### AIM OF THE EXERCISE
As the output, give exactly the lines that run from the one with "Given: Tap the Señales Bluetooth title" through the end of the records below, and omit pictures.

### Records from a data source

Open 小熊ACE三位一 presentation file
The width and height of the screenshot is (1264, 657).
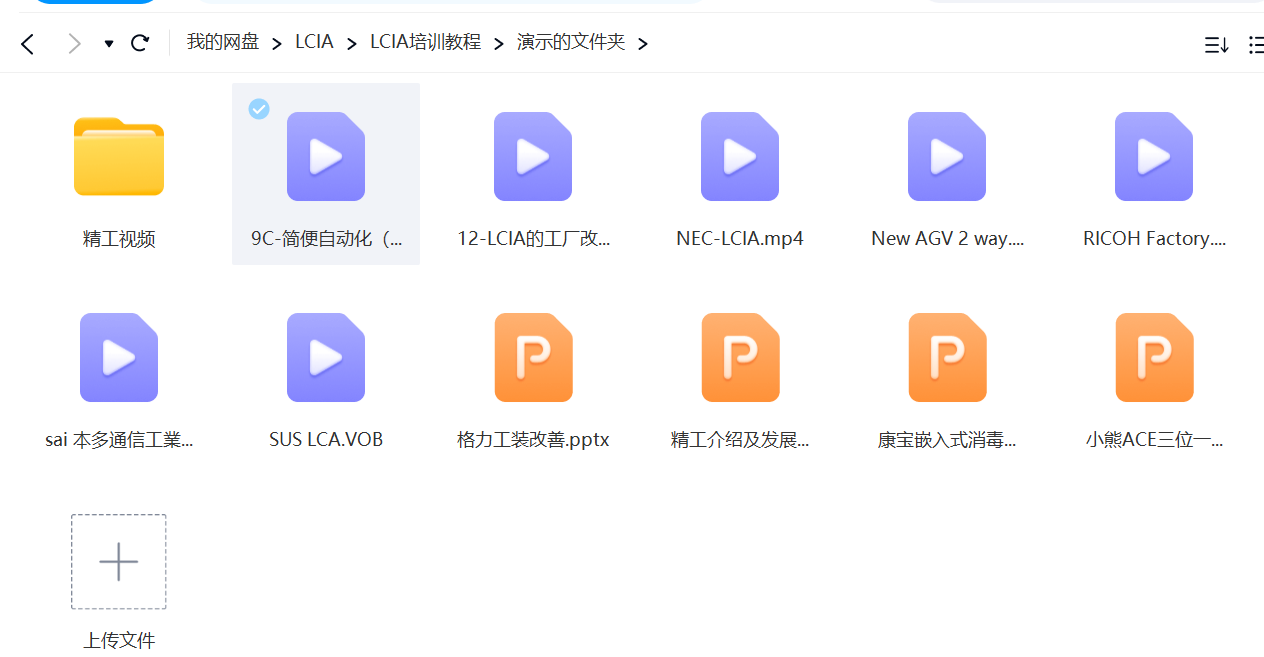point(1153,358)
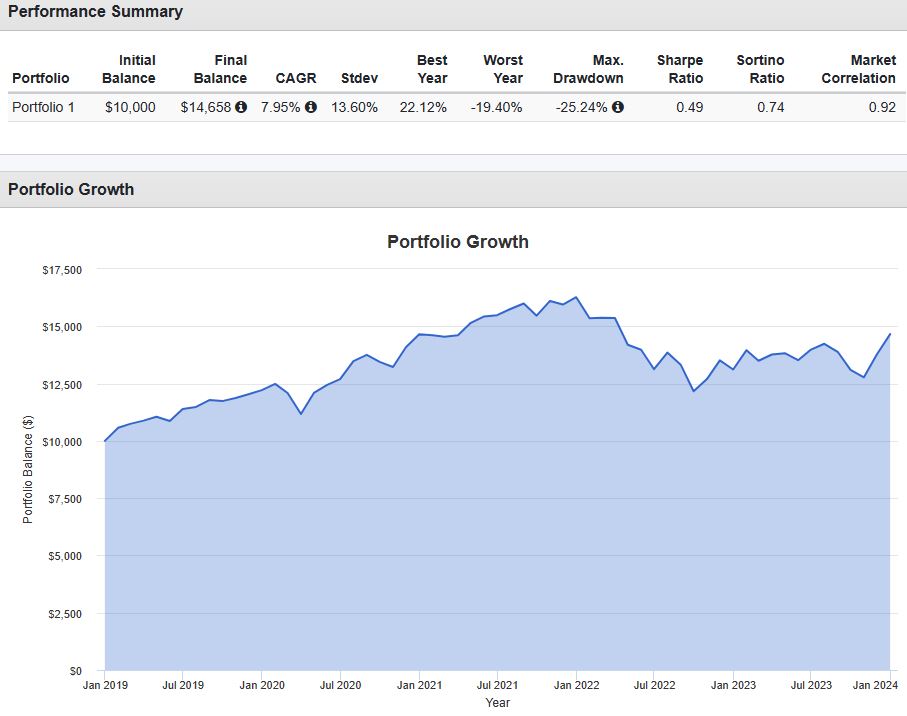
Task: Click the Market Correlation column header
Action: pos(858,69)
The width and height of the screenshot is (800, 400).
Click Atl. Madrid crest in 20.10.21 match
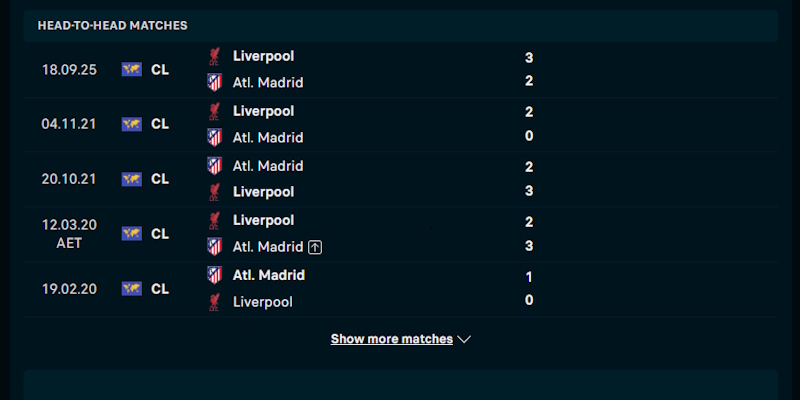coord(214,166)
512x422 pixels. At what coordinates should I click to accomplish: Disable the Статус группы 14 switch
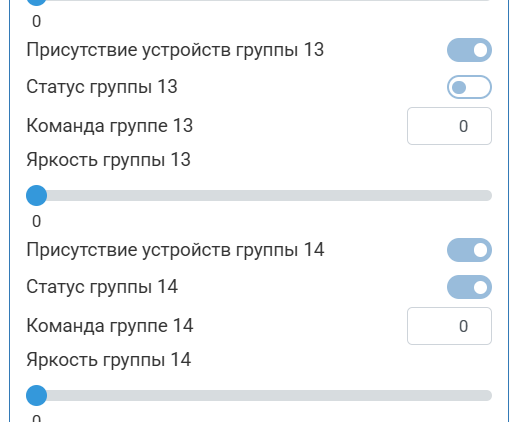pyautogui.click(x=469, y=287)
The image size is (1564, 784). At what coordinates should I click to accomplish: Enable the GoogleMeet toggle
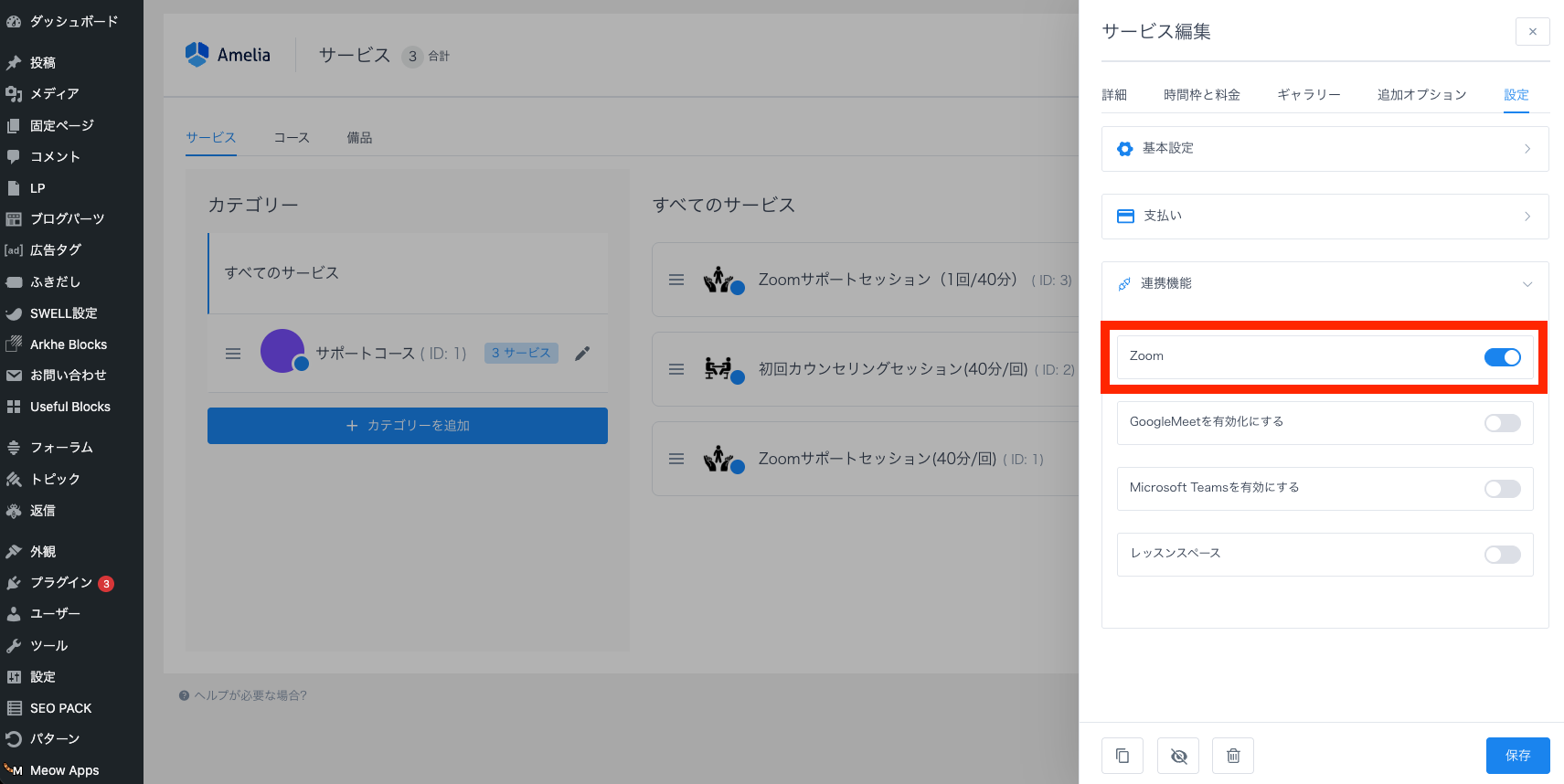click(x=1502, y=423)
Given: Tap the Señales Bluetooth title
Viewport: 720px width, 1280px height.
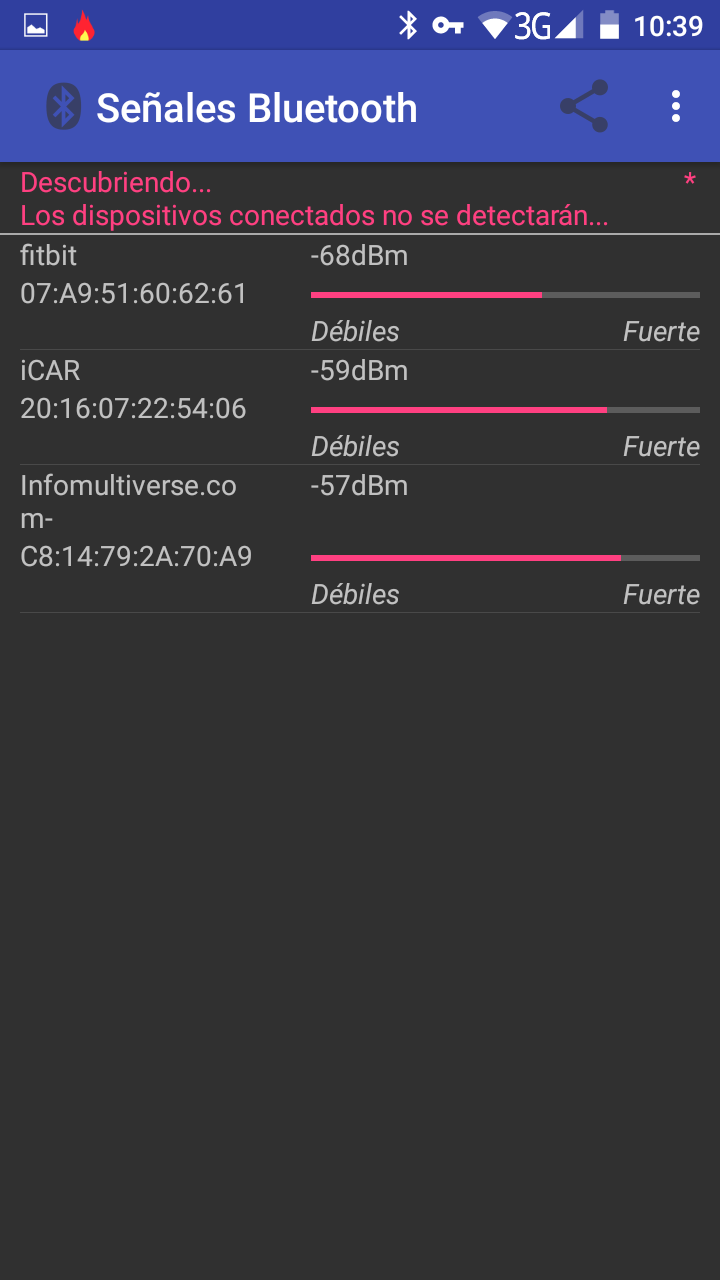Looking at the screenshot, I should pyautogui.click(x=257, y=108).
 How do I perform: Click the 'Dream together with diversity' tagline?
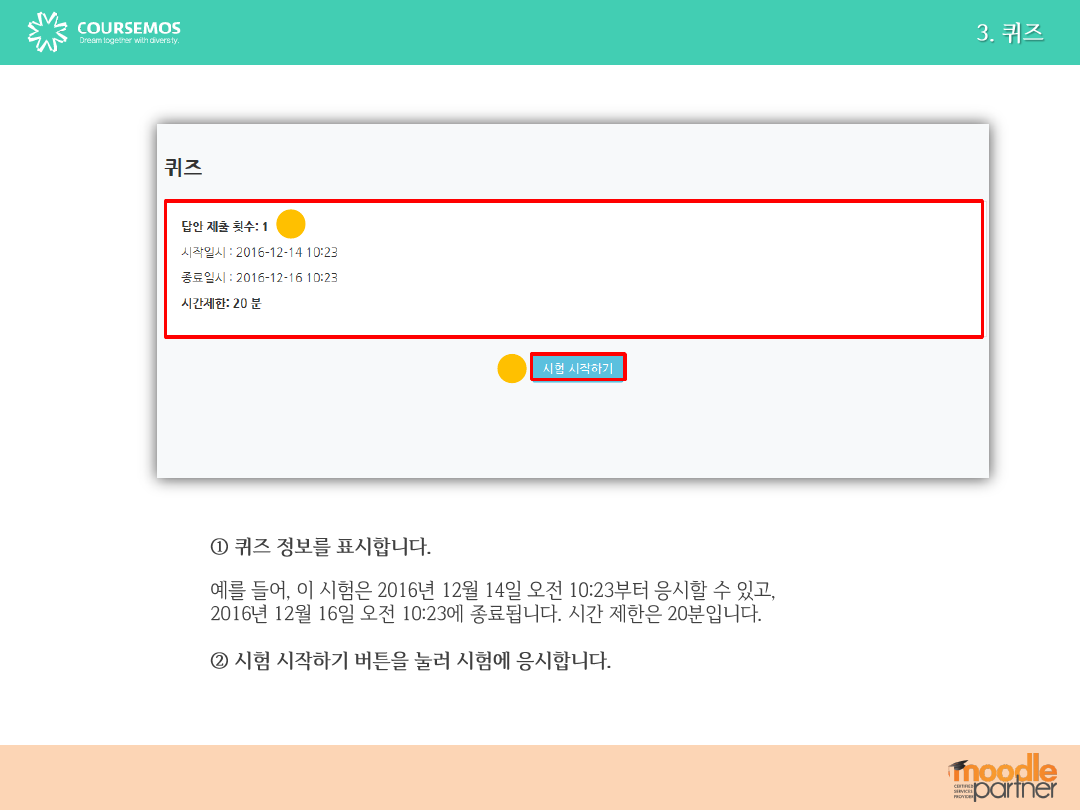pyautogui.click(x=128, y=43)
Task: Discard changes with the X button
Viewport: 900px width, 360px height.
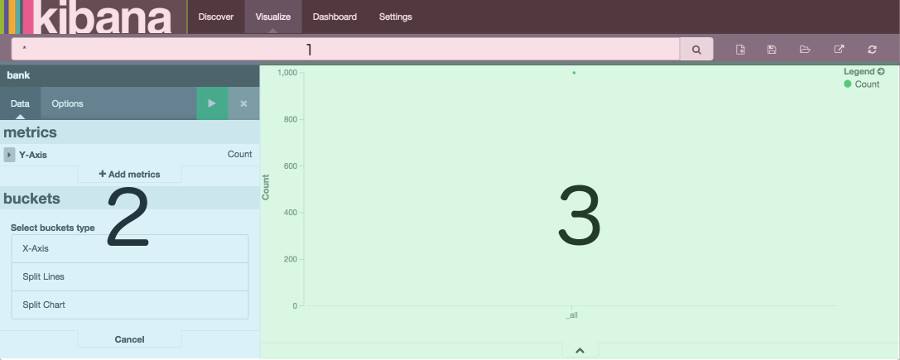Action: coord(243,103)
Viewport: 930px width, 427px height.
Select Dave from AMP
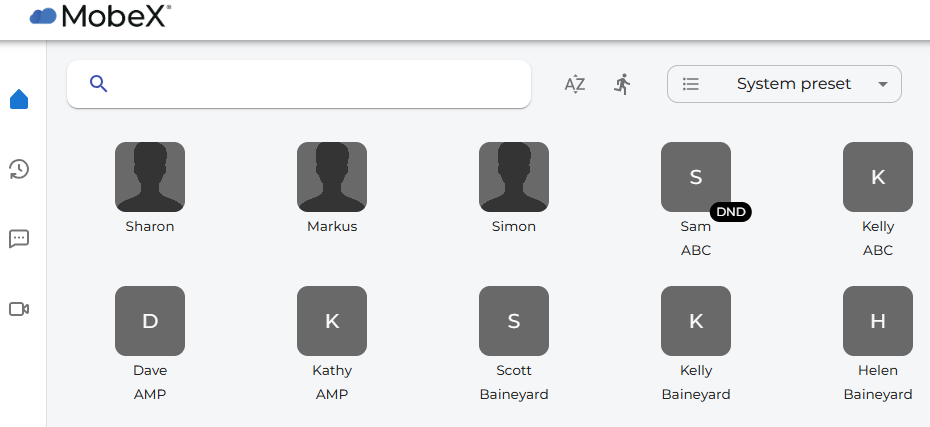150,321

### ANSWER TO THE PROBLEM
Given: Tap the Señales Bluetooth title
Viewport: 720px width, 1280px height.
Looking at the screenshot, I should pyautogui.click(x=257, y=108).
 How do I perform: Click the 'Dream together with diversity' tagline?
pyautogui.click(x=128, y=43)
Task: Discard changes with the X button
Viewport: 900px width, 360px height.
Action: coord(243,103)
Viewport: 930px width, 427px height.
Select Dave from AMP
150,321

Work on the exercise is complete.